Negative Charge said:
Gastro often gets overwhelmed in my experience. It's got a lot of good stuff going for it but I often find it's just a complete momentum sink and freely allows in Slowtwins to get futureport going. It's also pressed move slots when you consider all the things you want it to check. Eastern is stronger than Western.
I have to disagree with you here; Gastrodon can threaten both with Toxic. Slowking also doesn’t want to take 2 EQs since that usually does >60%, so provided you predict correctly it’s difficult for Slowking to get a FuturePort off freely. I’ll also say Gastro completely screws rain, and although rain is admittedly kinda bad right now, completely walling every special attacker commonly used on rain is really nice.

I think :dragonite: is another mon that is being slept on rn, it’s probably the closest thing that exists to a Heatran hard counter if you run Heal Bell, which can also make it a decent cleric.
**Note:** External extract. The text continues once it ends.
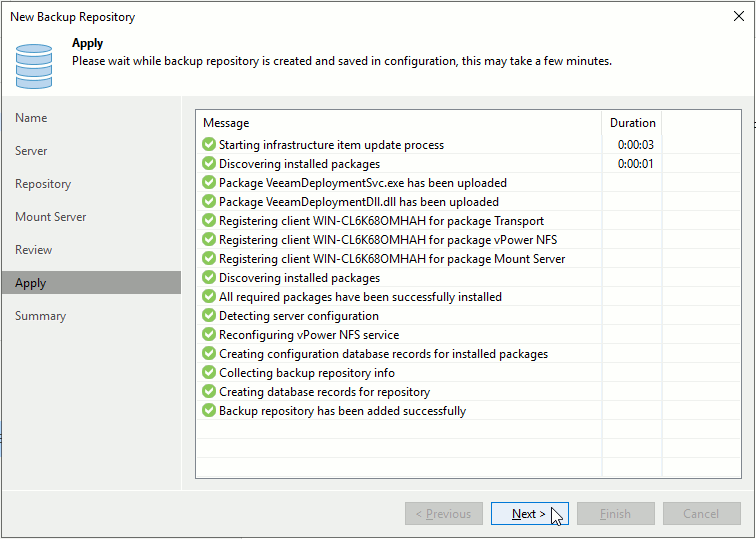This screenshot has width=756, height=539.
Task: Click green check next to VeeamDeploymentDll.dll uploaded
Action: [x=209, y=202]
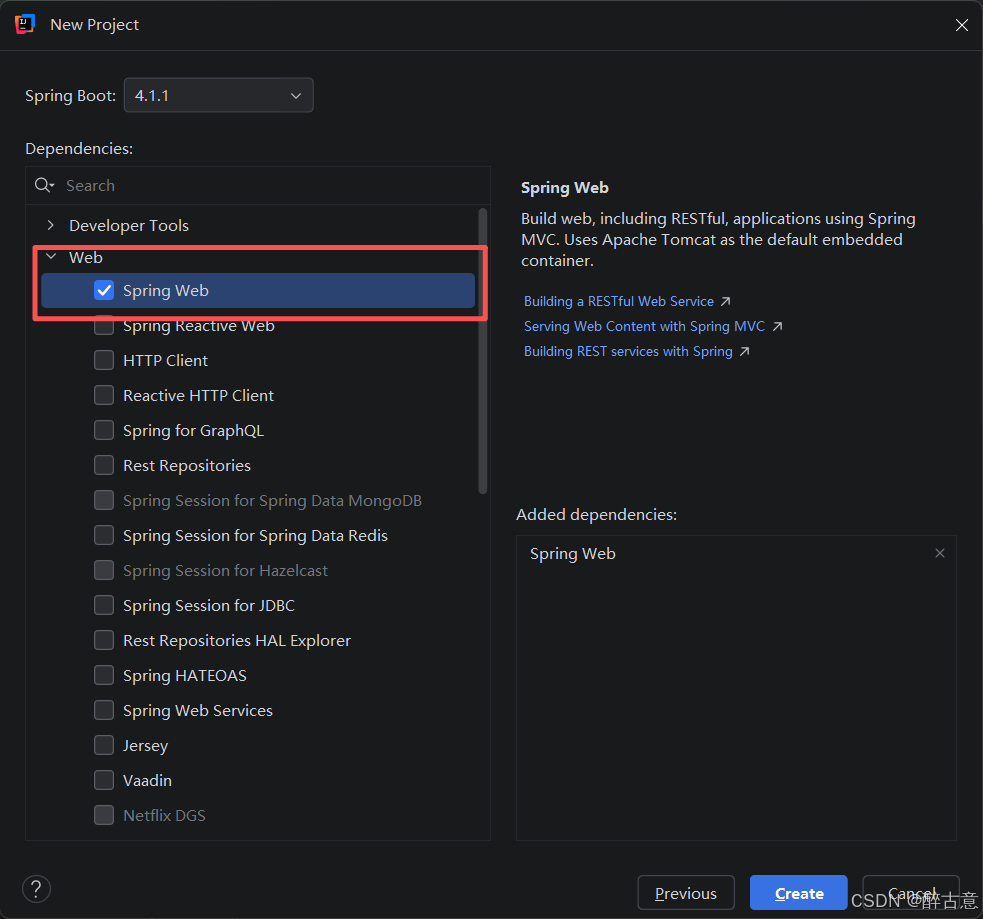
Task: Click the dependencies list scrollbar
Action: pos(482,351)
It’s also great at checking the rising Urshifu-R and Multiscale lets it take on some really powerful threats, since it can take a Draco Meteor from Specs Pult and OHKO back even without defensive investment.
 

This is probably going to be one of the more controversial ones in the list, but mostly listed due to I'm surprised to the fact it had around 3.6% usage, which I hope for the next month it will have increased usage for how amazing this mon is. Scizor is really great defensive mon being able to check Kyurem,Tapu Lele, and Rillaboom to some extent, but while it can handle these mon Scizor also functions as a fantastic late game wincon with Swords Dance and Bullet Punch. For more offensive teams you can opt to ditch the boots or Leftovers for Life Orb and can run Sand Tomb to trap and remove common switchins like Heatran, Toxapex, and Magnezone, while if you still want some defensive capabilities and increase the damage of Bullet Punch then you can run Metal Coat for better rolls against Calm Mind Clefable, while still being able to check Tapu Lele and Kyurem.
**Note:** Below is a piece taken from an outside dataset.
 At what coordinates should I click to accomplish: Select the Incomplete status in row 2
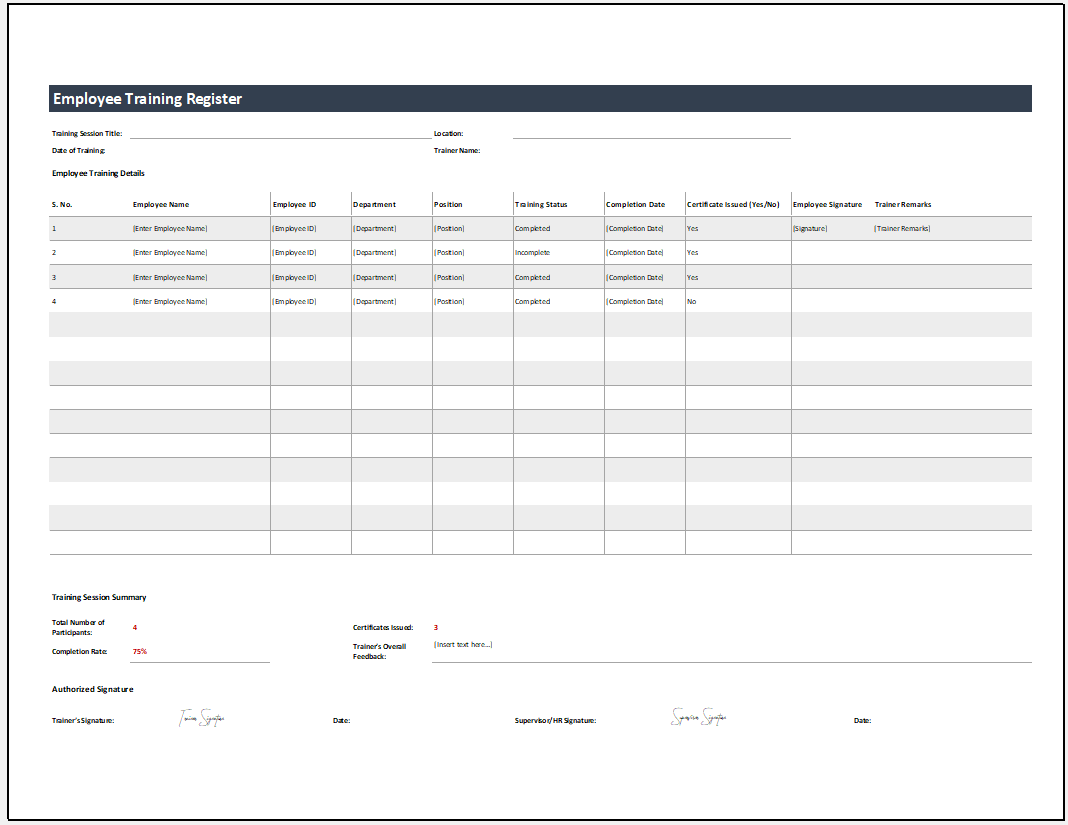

I've been using Bulky SD Scizor using Katy 's spread of 248 HP / 168 Def / 92 SpD with an Impish nature and I agree that its amazing. Despite having a ton of counters like Toxapex, Heatran, Corviknight, etc. it still is a great cleaner since its checks all have overlapping counterplay. Partners like Heatran, Zeraora, and Slowking are all pretty good at dealing with its checks and Scizor can find multiple oppurtunities to setup against mons like Rillaboom, Tangrowth, and Ferrothorn thanks to its good bulk and Roost. I really like running U-Turn in the last slot since it makes Scizor a great pivot in the early and midgame. What's nice about Scizor's U-Turn is that its also decently strong, so its dealing ok chip damage against some of its switch-ins like Zeraora and Garchomp. Its also pretty nasty against mons that it does will against like Tapu Lele, Rillaboom, and Slowking. If Tapu Lele / Rillaboom stay in, they can't do much to Scizor and take a ton of damage from Scizor as it switches into something like Dragapult that can just revenge kill them the next turn. Against Slowking, it can't Teleport safely since its taking 60-70% from U-turn, so the opponent is forced to lose momentum and switch out instead. SD-boosted U-Turn is also pretty nice in matchups against some defensive mons.
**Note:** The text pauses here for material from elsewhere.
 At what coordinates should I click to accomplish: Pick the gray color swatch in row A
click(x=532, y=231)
Do you have replays of offensive LO SD Scizor in action? From what I've of others using it, it almost never sweeps since it just dies too fast due to no bulk investment, LO recoil, and no Roost. The most I've seen it do is revenge kill the occasional threat here and there before dying the next turn.
 
Do you have replays of offensive LO SD Scizor in action? From what I've of others using it, it almost never sweeps since it just dies too fast due to no bulk investment, LO recoil, and no Roost. The most I've seen it do is revenge kill the occasional threat here and there before dying the next turn.
Sadly I do not but what you said is basically the scenario in most cases, though most of the time when using this set I like pairing it with Volcarona in order to trap and remove Toxapex and Heatran, though it’s also predictable once they see its Life Orb.